Summary of Process Input and Output

As mentioned in part 1, the inputs of the overall data-visualization process are the ridership data tables produced and saved in the previous data-transformation process. The outputs are visualizations of this data set in the forms of various plots, charts, and maps. Subsequent analyses and answering of the Case Study’s core question (“How do annual members & casual riders use Cyclistic bikes differently?”) are based on the insights provided by these visualizations.

Methodology

The visualization of Cyclistics’ ridership data are carried out to help answer the Case Study’s core question:

How do annual members & casual riders use Cyclistics bikes differently?

To help answer this core question, a total of 14 visualizations was created using R, as listed in Table 1 of part 1 (see Bike Share Case Study - Data Visualization - Part 1). This document details the creation of the visualizations 1-6, 13, and 14, which are non-interactive plots created with ggplot.

Data-transformation Process in R

Important Note:

Knitting of this particular Markdown document may fail if the file path is too long. As an interim solution:

Save this Markdown document in a destination with a shorter path and set the working directory (section 1.2) accordingly.
Set “Knit directory” to “Current working directory” (which has the shorter path
Add the following line to the “r setup” code chunk in the markdown file:

knitr::opts_chunk$set(fig.path = “<directory to save the plots>” )

Once knitting is completed, the Markdown file and the resulting html can be copied back to the original working directory*

1. Preparing R for data transformation

1.1 Install and load necessary R packages

# Install tidyverse to get packages for everyday data analyses
install.packages("tidyverse", repos = "http://cran.us.r-project.org")

# Install skimr to provide summary statistics about variables in data frames, tibbles, data tables and vectors
install.packages("skimr", repos = "http://cran.us.r-project.org")

# Install janitor for Examining and Cleaning Dirty Data (when needed)
install.packages("janitor", repos = "http://cran.us.r-project.org")

# Install geosphere for functions that compute various aspects of distance, direction, area, etc. for geographic (geodetic) coordinates (when needed)
install.packages("geosphere", repos = "http://cran.us.r-project.org")

# Install viridis to get various color palettes for used visualizations
install.packages("viridis", repos = "http://cran.us.r-project.org")

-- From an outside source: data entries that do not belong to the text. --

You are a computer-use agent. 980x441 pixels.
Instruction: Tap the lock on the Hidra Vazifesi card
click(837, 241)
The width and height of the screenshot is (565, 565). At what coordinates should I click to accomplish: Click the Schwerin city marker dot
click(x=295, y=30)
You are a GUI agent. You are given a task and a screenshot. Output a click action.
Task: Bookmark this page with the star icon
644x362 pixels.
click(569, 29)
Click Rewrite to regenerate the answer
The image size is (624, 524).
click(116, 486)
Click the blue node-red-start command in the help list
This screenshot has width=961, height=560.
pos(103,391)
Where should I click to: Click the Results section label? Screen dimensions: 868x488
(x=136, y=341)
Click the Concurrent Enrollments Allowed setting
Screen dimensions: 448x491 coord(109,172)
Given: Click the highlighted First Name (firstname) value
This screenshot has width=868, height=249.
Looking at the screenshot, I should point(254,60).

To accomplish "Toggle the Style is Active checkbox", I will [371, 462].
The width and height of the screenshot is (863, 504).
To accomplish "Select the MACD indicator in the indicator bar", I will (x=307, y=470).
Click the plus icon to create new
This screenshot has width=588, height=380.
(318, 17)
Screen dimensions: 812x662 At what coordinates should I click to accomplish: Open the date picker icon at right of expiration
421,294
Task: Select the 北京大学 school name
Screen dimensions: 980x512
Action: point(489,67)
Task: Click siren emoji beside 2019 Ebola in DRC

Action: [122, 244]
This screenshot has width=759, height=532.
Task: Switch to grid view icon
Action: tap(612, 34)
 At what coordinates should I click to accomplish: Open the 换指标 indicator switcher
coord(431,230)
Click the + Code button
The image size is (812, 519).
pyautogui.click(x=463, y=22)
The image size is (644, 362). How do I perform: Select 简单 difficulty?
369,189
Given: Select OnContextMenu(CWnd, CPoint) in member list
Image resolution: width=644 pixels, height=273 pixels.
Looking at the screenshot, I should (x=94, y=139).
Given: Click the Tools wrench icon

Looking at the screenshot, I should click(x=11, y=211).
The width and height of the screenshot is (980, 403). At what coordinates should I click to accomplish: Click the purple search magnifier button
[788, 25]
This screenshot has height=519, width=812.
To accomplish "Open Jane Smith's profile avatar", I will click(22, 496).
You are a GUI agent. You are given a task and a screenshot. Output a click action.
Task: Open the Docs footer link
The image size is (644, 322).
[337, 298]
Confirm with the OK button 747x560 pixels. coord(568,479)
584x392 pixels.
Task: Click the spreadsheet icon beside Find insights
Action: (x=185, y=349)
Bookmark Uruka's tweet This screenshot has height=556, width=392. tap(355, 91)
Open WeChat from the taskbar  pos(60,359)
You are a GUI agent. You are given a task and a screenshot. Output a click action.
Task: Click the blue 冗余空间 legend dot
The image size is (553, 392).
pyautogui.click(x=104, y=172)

# Install leaflet for the creation of interactive maps
install.packages("leaflet", repos = "http://cran.us.r-project.org")

# Load packages
library(tidyverse)
library(data.table)
library(lubridate)
library(ggplot2)
library(skimr)
library(janitor)
library(dplyr)
library(geosphere)
library(viridis) # color palettes
library(ggpubr) # added functions to ggplot2
library(leaflet) # for geographical map
library(crosstalk) # for sliders on geographical map
library(DT) #for visualized data tables 
library(htmlwidgets) # for widgets on maps
library(htmltools) #tools for creating, manipulating, and writing HTML from R

1.2. Change and view working directory

getwd() #view path of current (initial) working directory

setwd("C:/Users/phucm/OneDrive/My Stuffs/Academic Materials/Books and Materials_by time period/2018-2020_RWTH-AACHEN/01_ADDITIONAL CLASSES/Coursera_Google-CC_Data-Analytics/C08_Capstone")
#in this case, the path is short enough for knitting

getwd() #view and confirm path of working directory

1.3. [Optional] View the content of the working directory

list.dirs()

2. Import cleaned ridership data as dataframes

# Load all dataframes from analysis
# Use fread instead of read.csv to achieve the same outcome faster
df_names <- df_names <- c("rides_cleaned",
                          
                          "rides_v_riderships",
                          
                          "rides_v_YMD",
                          "rides_v_YMD_casual",
                          "rides_v_YMD_member",
                          
                          "rides_v_hr",
                          "rides_v_hr_casual",
                          "rides_v_hr_member",
                          
                          "rides_v_month",
                          "rides_v_month_casual",
                          "rides_v_month_member",
                          
                          "rides_v_type",
                          "rides_v_type_casual",
                          "rides_v_type_member",
                          
                          "rides_v_weather",
                          
                          "rides_v_startstation",
                          "rides_v_startstation_all",
                          "rides_v_startstation_casual",
                          "rides_v_startstation_member",
                          
                          "rides_v_endstation",
                          "rides_v_endstation_all",
                          "rides_v_endstation_casual",
                          "rides_v_endstation_member",
                          
                          "rides_duration_distance",
                          "rides_duration_distance_perMonth",
                          "rides_duration_distance_byHr",
                          "rides_duration_distance_perWeekday"
                          )

for(i in 1:length(df_names)){
  assign(df_names[i], 
         fread(paste0("C:/Users/phucm/OneDrive/My Stuffs/Academic Materials/Books and Materials_by time period/2018-2020_RWTH-AACHEN/01_ADDITIONAL CLASSES/Coursera_Google-CC_Data-Analytics/C08_Capstone/CS1_Produced-Dataframes/",
                         df_names[i],
                         ".csv")))}

3. Data-visualization: Intensity of Usage

3.1. Visualization 1: Overall ridership

Create a pie chart showing the proportion of rides made by member and casual riders among the total ridership from 08.01.2021 to 07.31.2022.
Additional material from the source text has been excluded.